» Your goal
Each entry in the listing below should be restated word for word.

Records shown below:

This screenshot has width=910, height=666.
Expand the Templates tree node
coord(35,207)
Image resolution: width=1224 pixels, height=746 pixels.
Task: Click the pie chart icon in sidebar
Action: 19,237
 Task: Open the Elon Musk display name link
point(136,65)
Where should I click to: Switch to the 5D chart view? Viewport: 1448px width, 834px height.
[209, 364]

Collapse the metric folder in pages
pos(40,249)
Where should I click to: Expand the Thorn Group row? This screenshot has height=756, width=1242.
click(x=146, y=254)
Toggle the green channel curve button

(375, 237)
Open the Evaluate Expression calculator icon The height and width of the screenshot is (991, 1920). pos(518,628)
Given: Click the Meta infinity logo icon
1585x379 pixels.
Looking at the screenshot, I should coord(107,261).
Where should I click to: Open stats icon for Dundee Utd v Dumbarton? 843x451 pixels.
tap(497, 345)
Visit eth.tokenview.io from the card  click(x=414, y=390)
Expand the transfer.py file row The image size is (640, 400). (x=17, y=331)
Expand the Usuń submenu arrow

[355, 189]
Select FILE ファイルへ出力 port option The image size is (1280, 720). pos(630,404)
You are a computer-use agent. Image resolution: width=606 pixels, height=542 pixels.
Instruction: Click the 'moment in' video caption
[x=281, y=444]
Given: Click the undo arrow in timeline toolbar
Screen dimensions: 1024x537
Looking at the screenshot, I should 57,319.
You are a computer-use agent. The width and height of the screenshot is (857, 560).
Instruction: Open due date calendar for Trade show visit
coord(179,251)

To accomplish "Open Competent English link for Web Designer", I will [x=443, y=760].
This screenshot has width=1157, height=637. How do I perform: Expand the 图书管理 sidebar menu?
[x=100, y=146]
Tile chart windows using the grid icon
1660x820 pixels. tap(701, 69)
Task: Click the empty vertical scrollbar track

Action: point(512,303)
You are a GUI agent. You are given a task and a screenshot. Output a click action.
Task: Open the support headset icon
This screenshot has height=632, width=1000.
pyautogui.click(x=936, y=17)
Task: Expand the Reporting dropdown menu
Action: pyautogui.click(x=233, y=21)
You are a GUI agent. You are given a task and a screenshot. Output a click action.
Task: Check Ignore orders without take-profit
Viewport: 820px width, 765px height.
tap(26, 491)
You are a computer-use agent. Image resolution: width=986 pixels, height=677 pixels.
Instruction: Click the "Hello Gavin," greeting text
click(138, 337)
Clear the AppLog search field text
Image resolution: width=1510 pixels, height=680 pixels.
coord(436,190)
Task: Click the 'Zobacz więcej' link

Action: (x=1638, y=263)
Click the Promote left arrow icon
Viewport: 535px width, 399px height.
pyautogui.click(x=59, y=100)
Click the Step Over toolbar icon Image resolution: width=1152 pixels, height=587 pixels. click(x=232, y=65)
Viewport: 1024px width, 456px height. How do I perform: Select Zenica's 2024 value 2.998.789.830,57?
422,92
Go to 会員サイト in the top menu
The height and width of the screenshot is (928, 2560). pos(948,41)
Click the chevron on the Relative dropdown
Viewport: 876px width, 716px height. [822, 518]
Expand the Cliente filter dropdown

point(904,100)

End of Records shown.

» The completed task
This screenshot has width=910, height=666.
Expand the Templates tree node
coord(35,207)
Image resolution: width=1224 pixels, height=746 pixels.
Task: Click the pie chart icon in sidebar
Action: 19,237
 Task: Open the Elon Musk display name link
point(136,65)
Where should I click to: Switch to the 5D chart view? Viewport: 1448px width, 834px height.
[209, 364]

Collapse the metric folder in pages
pos(40,249)
Where should I click to: Expand the Thorn Group row? This screenshot has height=756, width=1242.
click(x=146, y=254)
Toggle the green channel curve button

(375, 237)
Open the Evaluate Expression calculator icon The height and width of the screenshot is (991, 1920). pos(518,628)
Given: Click the Meta infinity logo icon
1585x379 pixels.
Looking at the screenshot, I should coord(107,261).
Where should I click to: Open stats icon for Dundee Utd v Dumbarton? 843x451 pixels.
tap(497, 345)
Visit eth.tokenview.io from the card  click(x=414, y=390)
Expand the transfer.py file row The image size is (640, 400). (x=17, y=331)
Expand the Usuń submenu arrow

[355, 189]
Select FILE ファイルへ出力 port option The image size is (1280, 720). pos(630,404)
You are a computer-use agent. Image resolution: width=606 pixels, height=542 pixels.
Instruction: Click the 'moment in' video caption
[x=281, y=444]
Given: Click the undo arrow in timeline toolbar
Screen dimensions: 1024x537
Looking at the screenshot, I should 57,319.
You are a computer-use agent. The width and height of the screenshot is (857, 560).
Instruction: Open due date calendar for Trade show visit
coord(179,251)

To accomplish "Open Competent English link for Web Designer", I will [x=443, y=760].
This screenshot has width=1157, height=637. How do I perform: Expand the 图书管理 sidebar menu?
[x=100, y=146]
Tile chart windows using the grid icon
1660x820 pixels. tap(701, 69)
Task: Click the empty vertical scrollbar track

Action: point(512,303)
You are a GUI agent. You are given a task and a screenshot. Output a click action.
Task: Open the support headset icon
This screenshot has height=632, width=1000.
pyautogui.click(x=936, y=17)
Task: Expand the Reporting dropdown menu
Action: pyautogui.click(x=233, y=21)
You are a GUI agent. You are given a task and a screenshot. Output a click action.
Task: Check Ignore orders without take-profit
Viewport: 820px width, 765px height.
tap(26, 491)
You are a computer-use agent. Image resolution: width=986 pixels, height=677 pixels.
Instruction: Click the "Hello Gavin," greeting text
click(138, 337)
Clear the AppLog search field text
Image resolution: width=1510 pixels, height=680 pixels.
coord(436,190)
Task: Click the 'Zobacz więcej' link

Action: (x=1638, y=263)
Click the Promote left arrow icon
Viewport: 535px width, 399px height.
pyautogui.click(x=59, y=100)
Click the Step Over toolbar icon Image resolution: width=1152 pixels, height=587 pixels. click(x=232, y=65)
Viewport: 1024px width, 456px height. How do I perform: Select Zenica's 2024 value 2.998.789.830,57?
422,92
Go to 会員サイト in the top menu
The height and width of the screenshot is (928, 2560). pos(948,41)
Click the chevron on the Relative dropdown
Viewport: 876px width, 716px height. [822, 518]
Expand the Cliente filter dropdown

point(904,100)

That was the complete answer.